Task directions: Write out exactly the lines of the material below, beginning at the top and ending at the line that contains "Toggle the 5th class legend entry".
Information shown below:
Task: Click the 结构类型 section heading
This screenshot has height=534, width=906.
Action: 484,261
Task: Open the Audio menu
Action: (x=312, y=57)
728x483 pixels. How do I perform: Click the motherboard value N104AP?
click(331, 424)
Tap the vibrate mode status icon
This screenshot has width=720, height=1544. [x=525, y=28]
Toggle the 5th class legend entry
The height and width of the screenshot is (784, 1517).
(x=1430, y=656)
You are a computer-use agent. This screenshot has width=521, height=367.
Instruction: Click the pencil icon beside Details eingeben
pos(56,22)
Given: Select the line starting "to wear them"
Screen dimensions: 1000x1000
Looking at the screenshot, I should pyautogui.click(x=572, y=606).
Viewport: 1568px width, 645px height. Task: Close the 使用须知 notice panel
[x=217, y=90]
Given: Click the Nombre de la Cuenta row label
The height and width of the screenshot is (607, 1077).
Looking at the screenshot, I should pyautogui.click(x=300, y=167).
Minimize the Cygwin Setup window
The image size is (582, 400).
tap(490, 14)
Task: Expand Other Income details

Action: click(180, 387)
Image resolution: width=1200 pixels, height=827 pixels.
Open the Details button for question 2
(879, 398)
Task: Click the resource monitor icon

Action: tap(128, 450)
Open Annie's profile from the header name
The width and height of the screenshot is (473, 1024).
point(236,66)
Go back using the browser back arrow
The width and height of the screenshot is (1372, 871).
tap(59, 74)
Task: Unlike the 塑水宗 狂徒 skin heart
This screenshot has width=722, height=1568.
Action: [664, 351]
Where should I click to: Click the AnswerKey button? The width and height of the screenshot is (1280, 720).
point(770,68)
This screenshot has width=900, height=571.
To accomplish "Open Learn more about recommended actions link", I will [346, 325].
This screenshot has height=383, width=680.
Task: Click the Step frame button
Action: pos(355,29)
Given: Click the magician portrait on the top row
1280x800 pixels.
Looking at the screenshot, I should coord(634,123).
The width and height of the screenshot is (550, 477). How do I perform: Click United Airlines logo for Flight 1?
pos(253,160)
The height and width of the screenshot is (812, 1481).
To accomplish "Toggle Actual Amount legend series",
End of Information shown.
Your solution:
Task: Click the 结构类型 section heading
This screenshot has height=534, width=906.
Action: 484,261
Task: Open the Audio menu
Action: (x=312, y=57)
728x483 pixels. How do I perform: Click the motherboard value N104AP?
click(331, 424)
Tap the vibrate mode status icon
This screenshot has width=720, height=1544. [x=525, y=28]
Toggle the 5th class legend entry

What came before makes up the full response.